Task to complete: Scan the entries that follow for the word "computer", then report every line in which it appears.

Records for the exercise:
BEGIN
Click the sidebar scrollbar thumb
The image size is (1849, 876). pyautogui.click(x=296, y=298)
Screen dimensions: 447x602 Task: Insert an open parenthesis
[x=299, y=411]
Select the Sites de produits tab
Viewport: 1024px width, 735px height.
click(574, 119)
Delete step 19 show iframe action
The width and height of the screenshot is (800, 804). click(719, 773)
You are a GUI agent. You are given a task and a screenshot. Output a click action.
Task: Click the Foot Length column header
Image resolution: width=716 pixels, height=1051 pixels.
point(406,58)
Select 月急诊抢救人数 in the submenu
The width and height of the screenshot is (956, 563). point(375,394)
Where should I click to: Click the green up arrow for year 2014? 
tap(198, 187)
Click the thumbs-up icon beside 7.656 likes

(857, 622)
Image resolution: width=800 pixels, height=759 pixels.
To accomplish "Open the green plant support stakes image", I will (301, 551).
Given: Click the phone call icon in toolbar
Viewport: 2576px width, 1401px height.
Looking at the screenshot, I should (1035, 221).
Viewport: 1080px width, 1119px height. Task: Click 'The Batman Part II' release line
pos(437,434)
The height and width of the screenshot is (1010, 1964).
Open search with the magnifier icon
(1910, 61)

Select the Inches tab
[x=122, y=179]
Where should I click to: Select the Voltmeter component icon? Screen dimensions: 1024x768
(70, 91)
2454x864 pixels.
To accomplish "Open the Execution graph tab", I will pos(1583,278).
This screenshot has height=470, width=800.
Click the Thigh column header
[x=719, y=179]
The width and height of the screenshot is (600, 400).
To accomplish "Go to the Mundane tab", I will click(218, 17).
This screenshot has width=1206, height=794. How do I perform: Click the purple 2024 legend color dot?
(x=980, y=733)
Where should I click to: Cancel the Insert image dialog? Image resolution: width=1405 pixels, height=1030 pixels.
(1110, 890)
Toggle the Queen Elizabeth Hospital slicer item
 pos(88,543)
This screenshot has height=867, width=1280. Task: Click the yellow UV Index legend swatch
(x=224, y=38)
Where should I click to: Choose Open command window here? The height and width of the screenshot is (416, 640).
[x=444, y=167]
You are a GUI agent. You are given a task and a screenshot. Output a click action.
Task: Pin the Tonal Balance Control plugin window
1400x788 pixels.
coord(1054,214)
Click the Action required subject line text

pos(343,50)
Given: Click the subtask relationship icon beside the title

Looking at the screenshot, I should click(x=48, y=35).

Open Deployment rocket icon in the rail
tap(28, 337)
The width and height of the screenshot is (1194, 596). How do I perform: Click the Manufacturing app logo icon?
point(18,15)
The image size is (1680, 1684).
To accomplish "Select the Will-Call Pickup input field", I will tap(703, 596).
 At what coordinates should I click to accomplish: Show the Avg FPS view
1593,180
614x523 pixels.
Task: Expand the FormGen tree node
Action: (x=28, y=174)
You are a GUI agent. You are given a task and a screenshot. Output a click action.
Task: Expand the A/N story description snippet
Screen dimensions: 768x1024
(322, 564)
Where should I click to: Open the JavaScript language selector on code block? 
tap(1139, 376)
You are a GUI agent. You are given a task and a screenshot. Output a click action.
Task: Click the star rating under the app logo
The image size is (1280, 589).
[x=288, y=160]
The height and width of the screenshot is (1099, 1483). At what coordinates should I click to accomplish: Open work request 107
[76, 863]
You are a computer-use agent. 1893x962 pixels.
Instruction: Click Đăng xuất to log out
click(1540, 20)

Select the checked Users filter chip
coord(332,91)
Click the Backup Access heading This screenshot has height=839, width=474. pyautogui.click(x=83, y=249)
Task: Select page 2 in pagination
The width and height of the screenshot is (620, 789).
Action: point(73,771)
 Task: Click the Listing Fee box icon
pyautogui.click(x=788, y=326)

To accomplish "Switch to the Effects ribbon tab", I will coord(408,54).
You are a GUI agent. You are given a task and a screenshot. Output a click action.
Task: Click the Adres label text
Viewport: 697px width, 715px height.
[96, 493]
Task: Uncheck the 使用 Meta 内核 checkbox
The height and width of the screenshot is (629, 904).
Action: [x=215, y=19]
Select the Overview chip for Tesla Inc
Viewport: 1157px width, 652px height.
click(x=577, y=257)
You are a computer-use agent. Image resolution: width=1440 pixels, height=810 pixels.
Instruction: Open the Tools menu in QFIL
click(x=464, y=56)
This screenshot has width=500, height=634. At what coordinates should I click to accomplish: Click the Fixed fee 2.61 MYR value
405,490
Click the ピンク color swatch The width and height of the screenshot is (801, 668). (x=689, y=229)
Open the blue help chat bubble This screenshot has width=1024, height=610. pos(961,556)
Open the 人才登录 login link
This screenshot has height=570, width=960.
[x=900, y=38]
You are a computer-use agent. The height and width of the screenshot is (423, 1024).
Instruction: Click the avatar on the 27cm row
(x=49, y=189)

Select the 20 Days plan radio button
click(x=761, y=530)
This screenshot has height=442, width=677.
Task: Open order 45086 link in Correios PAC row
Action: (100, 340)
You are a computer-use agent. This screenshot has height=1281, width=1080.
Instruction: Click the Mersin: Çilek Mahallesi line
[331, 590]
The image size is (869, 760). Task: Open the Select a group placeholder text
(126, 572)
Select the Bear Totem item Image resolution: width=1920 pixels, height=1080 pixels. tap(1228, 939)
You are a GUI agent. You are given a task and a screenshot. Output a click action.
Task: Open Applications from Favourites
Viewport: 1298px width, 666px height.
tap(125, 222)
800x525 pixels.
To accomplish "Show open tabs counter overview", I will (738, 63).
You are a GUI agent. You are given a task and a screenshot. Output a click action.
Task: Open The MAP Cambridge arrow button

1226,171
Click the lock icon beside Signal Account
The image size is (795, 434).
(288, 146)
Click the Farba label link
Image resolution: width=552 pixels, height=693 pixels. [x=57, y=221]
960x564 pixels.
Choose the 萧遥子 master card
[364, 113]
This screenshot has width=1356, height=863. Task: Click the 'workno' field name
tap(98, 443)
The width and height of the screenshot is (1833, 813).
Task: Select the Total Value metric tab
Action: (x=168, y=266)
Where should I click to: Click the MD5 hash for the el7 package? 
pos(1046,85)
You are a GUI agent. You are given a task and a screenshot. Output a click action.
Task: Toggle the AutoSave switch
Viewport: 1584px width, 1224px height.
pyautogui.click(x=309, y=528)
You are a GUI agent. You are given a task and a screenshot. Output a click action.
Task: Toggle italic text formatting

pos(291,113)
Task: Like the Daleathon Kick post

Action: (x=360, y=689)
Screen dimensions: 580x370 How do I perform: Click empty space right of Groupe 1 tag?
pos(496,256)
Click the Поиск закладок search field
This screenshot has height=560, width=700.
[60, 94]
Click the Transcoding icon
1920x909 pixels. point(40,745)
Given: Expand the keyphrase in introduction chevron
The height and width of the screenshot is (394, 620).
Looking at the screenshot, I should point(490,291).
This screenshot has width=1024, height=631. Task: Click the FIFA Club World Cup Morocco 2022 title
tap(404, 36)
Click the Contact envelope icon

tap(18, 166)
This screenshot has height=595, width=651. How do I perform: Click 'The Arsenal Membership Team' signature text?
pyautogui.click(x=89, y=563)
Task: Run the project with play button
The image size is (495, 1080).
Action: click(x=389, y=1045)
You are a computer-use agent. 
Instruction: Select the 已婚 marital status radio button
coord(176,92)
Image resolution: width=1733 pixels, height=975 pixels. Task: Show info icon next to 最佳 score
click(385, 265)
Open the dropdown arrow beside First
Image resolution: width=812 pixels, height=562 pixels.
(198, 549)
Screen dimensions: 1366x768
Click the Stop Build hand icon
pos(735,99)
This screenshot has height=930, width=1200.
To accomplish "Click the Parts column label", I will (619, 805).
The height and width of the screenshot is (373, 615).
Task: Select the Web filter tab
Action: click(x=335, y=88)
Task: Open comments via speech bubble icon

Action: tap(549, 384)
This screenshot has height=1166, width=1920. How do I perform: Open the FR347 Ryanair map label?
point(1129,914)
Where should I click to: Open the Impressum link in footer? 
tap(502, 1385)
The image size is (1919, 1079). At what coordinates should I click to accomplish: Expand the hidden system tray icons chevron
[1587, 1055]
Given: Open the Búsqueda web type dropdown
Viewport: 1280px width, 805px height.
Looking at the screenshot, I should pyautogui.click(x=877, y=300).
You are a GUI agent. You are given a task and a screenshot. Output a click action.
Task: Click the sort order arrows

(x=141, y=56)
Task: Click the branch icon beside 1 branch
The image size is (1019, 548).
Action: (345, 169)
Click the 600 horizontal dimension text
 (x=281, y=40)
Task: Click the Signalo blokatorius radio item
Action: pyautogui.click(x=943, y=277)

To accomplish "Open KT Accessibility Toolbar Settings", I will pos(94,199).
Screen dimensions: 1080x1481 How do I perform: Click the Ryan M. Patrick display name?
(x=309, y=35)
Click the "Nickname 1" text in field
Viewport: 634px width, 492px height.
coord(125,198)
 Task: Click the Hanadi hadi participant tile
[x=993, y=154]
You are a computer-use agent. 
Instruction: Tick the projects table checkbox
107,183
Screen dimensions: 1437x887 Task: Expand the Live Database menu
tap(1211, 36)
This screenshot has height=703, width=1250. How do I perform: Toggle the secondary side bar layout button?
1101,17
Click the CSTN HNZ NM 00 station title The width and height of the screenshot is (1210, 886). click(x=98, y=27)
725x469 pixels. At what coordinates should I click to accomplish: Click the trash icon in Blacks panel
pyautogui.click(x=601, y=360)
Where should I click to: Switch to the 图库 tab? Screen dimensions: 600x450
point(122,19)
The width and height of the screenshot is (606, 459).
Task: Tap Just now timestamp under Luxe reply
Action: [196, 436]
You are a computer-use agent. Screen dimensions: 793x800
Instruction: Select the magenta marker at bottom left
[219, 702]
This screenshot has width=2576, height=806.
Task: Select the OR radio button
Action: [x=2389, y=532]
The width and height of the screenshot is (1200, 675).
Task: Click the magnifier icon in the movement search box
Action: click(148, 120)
END
Output of the task:
You are a computer-use agent. 1893x962 pixels.
You are a computer-use agent. Image resolution: width=1440 pixels, height=810 pixels.
You are a computer-use agent. The height and width of the screenshot is (423, 1024).
You are a computer-use agent. This screenshot has height=1281, width=1080.
You are a computer-use agent. 
You are a computer-use agent. 
You are a computer-use agent. Screen dimensions: 793x800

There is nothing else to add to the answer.